So geht Oranjes Titeltraum weiter, während Costa Ricas Fußball-Märchen zu Ende ist. Mit einem 4:3 in einem dramatischen Elfmeterschießen über den Außenseiter wahrten Arjen Robben und Co. die Chance auf den ersten WM-Gewinn für die Niederlande. Dank der Reaktionsschnelligkeit des erst wenige Minuten zuvor eingewechselten Torhüters Tim Krul, der die Elfmeter von Bryan Ruiz und Michael Umana parierte, zogen die Niederländer vor 51.179 Zuschauern in Salvador mit Glück ins WM-Halbfinale ein. Nach regulärer Spielzeit und Verlängerung hatte es 0:0 gestanden.

13,89 Millionen Zuschauer verfolgten in Deutschland den Elfmeterkrimi bei der Fußball-WM in Brasilien zwischen den Niederlanden und Costa Rica im ZDF verfolgt (Marktanteil 58,3 Prozent). Auf einen Wert von 57,2 Prozent war zuvor Argentiniens Einzug in die Runde der letzten Vier gekommen. 12,34 Millionen Zuschauer sahen den 1:0-Erfolg der Südamerikaner gegen Belgien.

„Das ist nicht normal. Da sitzt du die ganze Zeit draußen und dann kommst du rein und sollst das Halbfinale retten. Ein Kindheitstraum geht in Erfüllung“, sagte Matchwinner Krul. Ähnlich euphorisch kommentierte Angreifer Robin van Persie den Erfolg: „Das ist bizarr. Der Wechsel am Ende war genial. Jeder weiß, dass Tim stark beim Elfmeterhalten ist. Er hat zweimal fantastisch reagiert.“

Bei allem Frust über das Aus überwog bei Costa Ricas Schlussmann Navas der Stolz: „Wir haben ein großartiges Spiel gezeigt und in diesem Turnier kein einziges Spiel verloren. Wir können stolz nach Hause fahren.“

Im ersten Duell beider Mannschaften überhaupt waren die Rollen von Beginn an klar verteilt. Wie erwartet, übernahmen die Niederländer die Regie, Costa Rica verlegte sich aufs Kontern. Doch die Hoffnungen der Elftal auf einen ähnlich furiosen Auftritt wie schon beim furiosen 5:1 über Spanien in ihrem ersten WM-Gruppenspiel an gleicher Stätte erfüllten sich zunächst nicht.

Zum wiederholten Mal entpuppte sich Costa Rica als unangenehmer Gegner – wie schon in den bisherigen WM-Partien gegen die ehemaligen Weltmeister Italien, Uruguay und England sowie den Achtelfinal-Kontrahenten Griechenland.

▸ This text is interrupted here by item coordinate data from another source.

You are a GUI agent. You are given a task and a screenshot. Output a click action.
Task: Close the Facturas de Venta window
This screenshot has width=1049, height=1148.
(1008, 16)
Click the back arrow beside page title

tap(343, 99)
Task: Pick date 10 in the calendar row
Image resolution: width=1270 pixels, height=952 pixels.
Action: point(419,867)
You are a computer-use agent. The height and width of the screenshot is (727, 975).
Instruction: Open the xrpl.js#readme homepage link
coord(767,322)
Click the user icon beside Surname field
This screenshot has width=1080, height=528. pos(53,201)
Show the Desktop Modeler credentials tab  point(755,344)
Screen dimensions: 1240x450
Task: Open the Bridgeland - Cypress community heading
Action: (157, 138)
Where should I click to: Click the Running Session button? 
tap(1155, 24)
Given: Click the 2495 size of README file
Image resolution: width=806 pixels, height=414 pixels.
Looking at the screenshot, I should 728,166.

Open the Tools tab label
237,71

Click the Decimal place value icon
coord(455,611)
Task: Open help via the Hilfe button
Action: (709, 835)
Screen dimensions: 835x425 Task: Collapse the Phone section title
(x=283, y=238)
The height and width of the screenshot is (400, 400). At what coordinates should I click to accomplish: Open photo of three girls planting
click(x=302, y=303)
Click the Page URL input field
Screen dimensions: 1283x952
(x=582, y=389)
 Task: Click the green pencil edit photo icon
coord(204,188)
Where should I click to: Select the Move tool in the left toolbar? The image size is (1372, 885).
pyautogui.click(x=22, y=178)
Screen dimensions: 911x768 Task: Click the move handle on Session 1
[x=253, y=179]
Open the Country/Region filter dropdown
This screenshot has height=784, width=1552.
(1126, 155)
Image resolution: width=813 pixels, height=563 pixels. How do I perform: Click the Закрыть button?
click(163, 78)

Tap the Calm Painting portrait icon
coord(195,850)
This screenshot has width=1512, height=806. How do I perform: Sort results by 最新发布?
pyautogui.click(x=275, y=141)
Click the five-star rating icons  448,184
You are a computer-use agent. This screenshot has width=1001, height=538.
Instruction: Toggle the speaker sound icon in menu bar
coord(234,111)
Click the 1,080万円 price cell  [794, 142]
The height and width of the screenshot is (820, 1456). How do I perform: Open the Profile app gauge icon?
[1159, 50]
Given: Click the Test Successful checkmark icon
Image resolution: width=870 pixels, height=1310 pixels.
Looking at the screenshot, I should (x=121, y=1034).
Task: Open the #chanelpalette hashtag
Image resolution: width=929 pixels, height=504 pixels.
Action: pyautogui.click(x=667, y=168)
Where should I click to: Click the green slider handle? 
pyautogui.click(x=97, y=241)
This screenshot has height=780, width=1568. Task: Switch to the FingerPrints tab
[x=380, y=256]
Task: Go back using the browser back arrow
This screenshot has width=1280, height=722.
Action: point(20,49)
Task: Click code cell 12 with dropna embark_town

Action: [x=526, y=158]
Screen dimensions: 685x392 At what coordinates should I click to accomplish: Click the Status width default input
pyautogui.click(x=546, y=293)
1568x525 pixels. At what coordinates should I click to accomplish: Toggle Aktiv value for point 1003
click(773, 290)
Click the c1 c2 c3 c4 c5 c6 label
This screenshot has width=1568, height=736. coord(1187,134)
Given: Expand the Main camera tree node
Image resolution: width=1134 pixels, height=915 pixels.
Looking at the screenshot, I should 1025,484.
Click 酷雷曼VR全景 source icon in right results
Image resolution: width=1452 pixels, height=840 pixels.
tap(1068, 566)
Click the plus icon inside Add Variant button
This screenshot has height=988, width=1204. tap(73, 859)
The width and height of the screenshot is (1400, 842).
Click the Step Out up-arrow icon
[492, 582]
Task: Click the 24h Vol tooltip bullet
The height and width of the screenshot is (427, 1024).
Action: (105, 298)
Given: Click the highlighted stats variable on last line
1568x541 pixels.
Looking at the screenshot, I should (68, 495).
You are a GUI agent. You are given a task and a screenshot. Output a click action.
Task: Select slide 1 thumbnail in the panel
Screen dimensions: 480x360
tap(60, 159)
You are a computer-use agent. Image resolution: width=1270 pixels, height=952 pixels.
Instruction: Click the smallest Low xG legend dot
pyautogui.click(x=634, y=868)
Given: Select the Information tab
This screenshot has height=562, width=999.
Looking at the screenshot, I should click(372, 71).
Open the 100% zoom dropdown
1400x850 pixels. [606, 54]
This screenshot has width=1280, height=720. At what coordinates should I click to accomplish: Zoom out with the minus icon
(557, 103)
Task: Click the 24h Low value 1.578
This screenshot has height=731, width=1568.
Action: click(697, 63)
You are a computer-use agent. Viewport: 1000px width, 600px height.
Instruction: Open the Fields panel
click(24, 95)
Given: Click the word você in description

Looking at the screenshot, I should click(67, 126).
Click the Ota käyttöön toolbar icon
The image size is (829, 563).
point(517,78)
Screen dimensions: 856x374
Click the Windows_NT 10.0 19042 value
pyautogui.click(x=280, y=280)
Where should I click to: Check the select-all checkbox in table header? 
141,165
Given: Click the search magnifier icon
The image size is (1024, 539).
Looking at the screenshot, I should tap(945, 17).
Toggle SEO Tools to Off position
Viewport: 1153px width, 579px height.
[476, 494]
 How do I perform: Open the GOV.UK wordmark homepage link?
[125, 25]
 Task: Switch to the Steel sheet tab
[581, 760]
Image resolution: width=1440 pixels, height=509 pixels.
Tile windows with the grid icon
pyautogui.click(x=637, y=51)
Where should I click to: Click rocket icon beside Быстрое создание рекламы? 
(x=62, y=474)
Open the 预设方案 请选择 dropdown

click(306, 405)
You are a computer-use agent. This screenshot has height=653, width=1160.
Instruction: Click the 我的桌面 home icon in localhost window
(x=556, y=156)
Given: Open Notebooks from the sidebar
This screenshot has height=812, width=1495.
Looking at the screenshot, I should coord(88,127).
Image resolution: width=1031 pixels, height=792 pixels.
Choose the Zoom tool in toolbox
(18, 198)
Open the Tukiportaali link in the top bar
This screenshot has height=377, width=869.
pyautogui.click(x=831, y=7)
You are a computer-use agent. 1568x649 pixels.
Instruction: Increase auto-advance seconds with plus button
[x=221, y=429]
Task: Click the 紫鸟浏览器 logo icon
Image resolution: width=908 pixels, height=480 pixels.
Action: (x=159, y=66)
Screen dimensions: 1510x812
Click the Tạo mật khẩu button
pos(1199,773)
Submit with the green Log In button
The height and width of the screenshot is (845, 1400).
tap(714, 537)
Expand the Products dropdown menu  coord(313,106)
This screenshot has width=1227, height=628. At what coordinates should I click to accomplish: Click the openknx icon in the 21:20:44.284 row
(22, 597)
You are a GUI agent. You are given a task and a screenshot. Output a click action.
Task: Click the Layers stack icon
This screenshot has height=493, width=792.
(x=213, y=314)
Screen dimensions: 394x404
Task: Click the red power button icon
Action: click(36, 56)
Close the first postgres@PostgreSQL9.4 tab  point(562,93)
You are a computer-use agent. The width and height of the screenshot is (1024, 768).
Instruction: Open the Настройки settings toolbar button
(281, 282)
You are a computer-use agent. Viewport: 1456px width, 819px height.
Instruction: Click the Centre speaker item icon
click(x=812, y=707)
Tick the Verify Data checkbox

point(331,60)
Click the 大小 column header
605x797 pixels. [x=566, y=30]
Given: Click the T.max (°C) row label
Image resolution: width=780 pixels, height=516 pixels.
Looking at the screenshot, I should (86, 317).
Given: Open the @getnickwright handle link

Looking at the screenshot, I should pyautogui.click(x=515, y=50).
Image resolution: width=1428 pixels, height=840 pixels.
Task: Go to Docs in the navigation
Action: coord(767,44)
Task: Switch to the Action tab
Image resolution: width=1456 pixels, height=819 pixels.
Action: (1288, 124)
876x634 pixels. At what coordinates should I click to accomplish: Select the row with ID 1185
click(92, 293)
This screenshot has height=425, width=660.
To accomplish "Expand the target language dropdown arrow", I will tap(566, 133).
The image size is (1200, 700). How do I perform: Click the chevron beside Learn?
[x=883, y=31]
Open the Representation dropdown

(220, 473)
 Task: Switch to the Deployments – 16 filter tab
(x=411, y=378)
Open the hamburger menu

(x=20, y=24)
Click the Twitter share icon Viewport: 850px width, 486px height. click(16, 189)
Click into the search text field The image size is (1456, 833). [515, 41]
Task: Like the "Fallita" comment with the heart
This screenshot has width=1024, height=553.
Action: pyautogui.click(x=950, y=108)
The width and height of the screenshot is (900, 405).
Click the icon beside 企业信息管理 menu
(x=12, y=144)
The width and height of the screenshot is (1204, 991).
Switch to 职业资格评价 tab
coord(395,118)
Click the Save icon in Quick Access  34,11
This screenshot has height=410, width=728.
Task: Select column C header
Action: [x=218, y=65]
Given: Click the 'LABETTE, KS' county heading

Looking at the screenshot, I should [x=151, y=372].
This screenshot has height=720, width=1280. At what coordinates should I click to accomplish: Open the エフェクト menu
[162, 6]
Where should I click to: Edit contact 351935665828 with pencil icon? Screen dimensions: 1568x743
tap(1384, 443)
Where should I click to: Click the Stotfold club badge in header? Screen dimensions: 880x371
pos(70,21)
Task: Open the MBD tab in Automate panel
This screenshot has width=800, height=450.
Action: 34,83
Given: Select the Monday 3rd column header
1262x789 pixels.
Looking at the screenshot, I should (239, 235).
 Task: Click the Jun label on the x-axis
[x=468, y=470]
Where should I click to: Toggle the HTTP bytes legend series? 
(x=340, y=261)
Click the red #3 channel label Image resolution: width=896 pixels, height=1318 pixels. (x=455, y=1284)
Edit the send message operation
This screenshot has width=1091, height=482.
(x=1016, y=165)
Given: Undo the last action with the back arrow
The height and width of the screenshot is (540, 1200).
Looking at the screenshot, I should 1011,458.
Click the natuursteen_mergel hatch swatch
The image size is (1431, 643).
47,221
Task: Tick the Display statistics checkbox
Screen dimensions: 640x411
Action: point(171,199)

Nicht zuletzt deshalb tat sich die auf zwei Positionen veränderte Oranje-Elf beim Herausspielen von Torchancen ungewohnt schwer. Gegen das von Coach Jorge Luis Pinto glänzend eingestellte Team fand die holländische Offensive lange kein Durchkommen.

Erst nach 20 mehr oder weniger ereignislosen Minuten gewann die Partie an Fahrt. Robin van Persie sorgte für den ersten Aufreger: Doch beim Schuss des Angreifers von Manchester United bewies der zuletzt hochgelobte Schlussmann Keylor Navas, warum angeblich auch der FC Bayern mit einer Verpflichtung liebäugelt. In ähnlich überzeugender Manier klärte der Schlussmann sieben Minuten später gegen den WM-Startelf-Debütanten Memphis Depay und in der 39. Minute bei einem platzierten Freistoß von Wesley Sneijder.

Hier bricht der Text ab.